The Badu family departed Ghana for London in 1985 where
they would set up home on the Aylesbury Estate. The intervening period brought them five children, small
local businesses, and a place amongst the area’s Afro-Caribbean community. In
2014 they were served a compulsory purchase order, with their home handed to
the council for demolition in 2020.
In a reaction determined to resist
the dispersive forces of gentrification, the family have launched a series of
empowerment initiatives for the local black community of which Market Street
Studios is one. Previously run as a second-hand clothing store, the shop has
been converted to become an event space where local groups and businesses might
arrange classes, shoots, and pop-ups alongside community meetings and talks. Brisco
Loran were engaged as both designer and contractor, learning to build and plumb
whilst subcontracting demolition and electrical works.
Our design discussions reached beyond the white-washed
template of the type to imagine a space of warmth and character, enriched by
its hosts and the rhythms of the market outside.
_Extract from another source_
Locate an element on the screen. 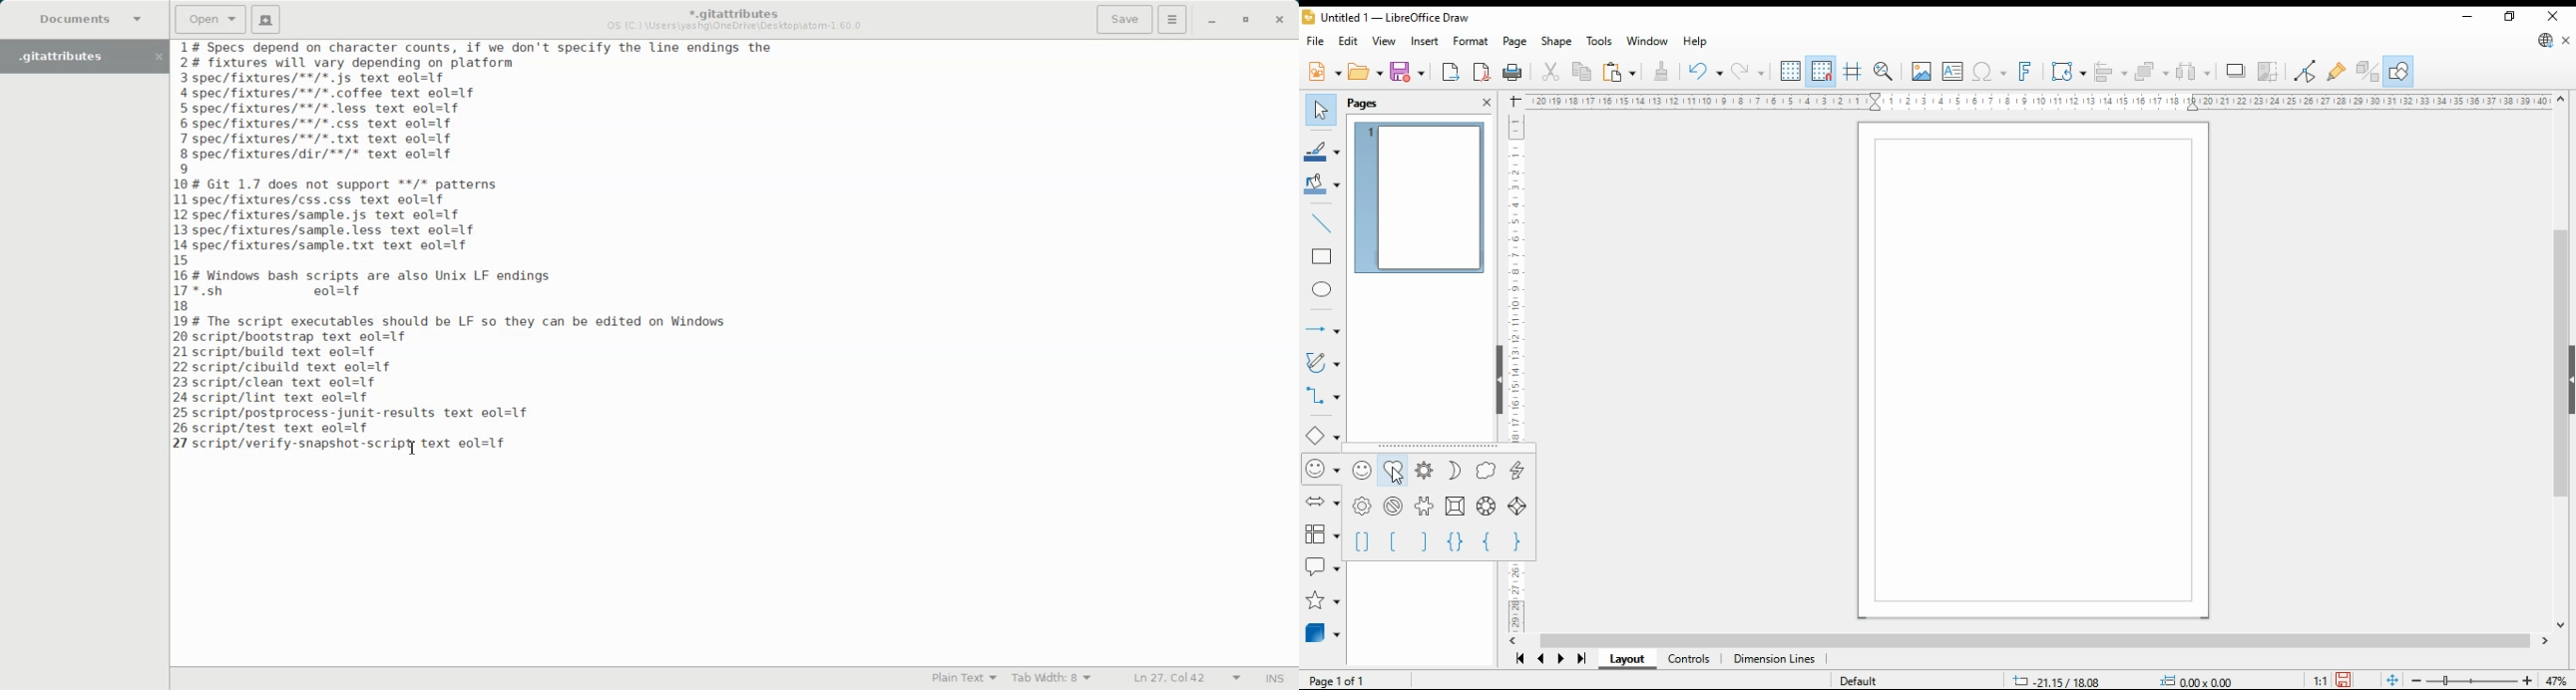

Present in some form since the
16th Century, the bustling collage of East Street is conjured each morning by
stallholders flogging food, cosmetics, and clothing. Barrows are wheeled into position,
tarpaulins pegged up, and displays unfolded before the evening brings the
vanishing tide of street sweepers.
The new space is designed to accommodate a similar pattern
of use with beech-built chairs, tables, and folding screens hung ready for
selection, assembly, and arrangement by each newcomer. Central to the character
of the space is the cork floor; cut, dyed, and laid by Pandora and Thom using
an inexpensive twelve-inch square tile, two templates, and two colours. The
design of the pattern melds the striped tarpaulin of the market with a
traditional Kente cloth of the family’s own Ewe tribe.